Work item
Scan the records for the string "will", then copy each line that has it.
[[ Materials provided open ]]
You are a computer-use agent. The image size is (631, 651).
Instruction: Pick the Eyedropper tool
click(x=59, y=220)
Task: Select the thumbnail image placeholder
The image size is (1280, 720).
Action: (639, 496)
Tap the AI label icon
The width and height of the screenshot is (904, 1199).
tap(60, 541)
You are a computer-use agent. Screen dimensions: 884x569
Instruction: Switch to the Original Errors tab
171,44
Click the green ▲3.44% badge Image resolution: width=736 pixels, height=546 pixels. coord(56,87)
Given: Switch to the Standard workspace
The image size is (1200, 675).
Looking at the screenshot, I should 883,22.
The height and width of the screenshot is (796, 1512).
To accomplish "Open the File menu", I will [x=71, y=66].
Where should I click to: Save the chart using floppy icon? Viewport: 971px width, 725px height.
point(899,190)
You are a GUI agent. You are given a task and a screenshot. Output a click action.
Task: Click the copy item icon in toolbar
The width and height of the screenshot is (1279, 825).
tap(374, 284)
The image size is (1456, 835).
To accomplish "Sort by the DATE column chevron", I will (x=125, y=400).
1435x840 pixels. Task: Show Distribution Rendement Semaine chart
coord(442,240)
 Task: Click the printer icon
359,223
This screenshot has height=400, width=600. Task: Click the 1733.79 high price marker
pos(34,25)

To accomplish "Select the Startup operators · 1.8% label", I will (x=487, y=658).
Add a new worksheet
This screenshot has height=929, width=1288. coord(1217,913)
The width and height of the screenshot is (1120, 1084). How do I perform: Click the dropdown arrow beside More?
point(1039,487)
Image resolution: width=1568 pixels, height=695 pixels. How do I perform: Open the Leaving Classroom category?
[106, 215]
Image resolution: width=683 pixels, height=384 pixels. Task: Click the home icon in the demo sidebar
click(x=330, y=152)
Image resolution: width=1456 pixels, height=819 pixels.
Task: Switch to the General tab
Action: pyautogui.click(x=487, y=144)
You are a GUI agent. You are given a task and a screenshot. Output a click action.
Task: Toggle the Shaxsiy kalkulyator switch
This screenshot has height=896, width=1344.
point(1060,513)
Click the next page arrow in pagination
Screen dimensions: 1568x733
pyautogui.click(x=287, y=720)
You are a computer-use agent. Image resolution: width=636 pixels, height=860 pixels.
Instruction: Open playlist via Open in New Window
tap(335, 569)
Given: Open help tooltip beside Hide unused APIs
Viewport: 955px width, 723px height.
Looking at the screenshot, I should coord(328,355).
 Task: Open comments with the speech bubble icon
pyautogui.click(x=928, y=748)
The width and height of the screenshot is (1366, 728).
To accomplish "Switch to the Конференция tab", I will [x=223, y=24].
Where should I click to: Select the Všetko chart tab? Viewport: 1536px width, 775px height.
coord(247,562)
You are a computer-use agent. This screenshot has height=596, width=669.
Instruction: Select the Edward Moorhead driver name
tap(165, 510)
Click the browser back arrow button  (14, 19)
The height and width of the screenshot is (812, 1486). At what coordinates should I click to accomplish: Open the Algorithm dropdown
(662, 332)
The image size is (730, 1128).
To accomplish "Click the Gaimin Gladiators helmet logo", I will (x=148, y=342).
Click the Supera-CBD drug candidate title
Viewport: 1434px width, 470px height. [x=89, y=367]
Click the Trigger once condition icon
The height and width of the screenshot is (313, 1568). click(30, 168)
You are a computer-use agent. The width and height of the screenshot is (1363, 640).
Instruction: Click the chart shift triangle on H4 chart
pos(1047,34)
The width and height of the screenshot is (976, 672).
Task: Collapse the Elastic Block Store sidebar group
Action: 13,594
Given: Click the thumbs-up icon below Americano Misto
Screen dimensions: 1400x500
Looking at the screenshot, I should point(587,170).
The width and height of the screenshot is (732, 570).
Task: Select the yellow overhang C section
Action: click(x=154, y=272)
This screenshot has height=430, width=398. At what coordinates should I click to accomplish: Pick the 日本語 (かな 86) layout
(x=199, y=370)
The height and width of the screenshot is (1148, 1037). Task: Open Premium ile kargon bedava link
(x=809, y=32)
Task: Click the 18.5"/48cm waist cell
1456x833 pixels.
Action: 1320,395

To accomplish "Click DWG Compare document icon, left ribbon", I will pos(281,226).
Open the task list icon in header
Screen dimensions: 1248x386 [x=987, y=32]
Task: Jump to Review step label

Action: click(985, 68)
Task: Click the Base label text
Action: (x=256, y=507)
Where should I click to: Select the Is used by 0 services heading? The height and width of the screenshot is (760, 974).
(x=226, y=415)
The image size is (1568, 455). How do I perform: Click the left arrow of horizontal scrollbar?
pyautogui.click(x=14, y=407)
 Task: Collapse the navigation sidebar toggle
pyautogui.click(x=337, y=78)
[[ Materials provided closed ]]
Answer for the task
To accomplish "Open the File menu", I will [x=71, y=66].
To accomplish "Sort by the DATE column chevron", I will (x=125, y=400).
To accomplish "Select the Startup operators · 1.8% label", I will (x=487, y=658).
To accomplish "Switch to the Конференция tab", I will [x=223, y=24].
To accomplish "Click the Gaimin Gladiators helmet logo", I will (x=148, y=342).
To accomplish "Click DWG Compare document icon, left ribbon", I will pos(281,226).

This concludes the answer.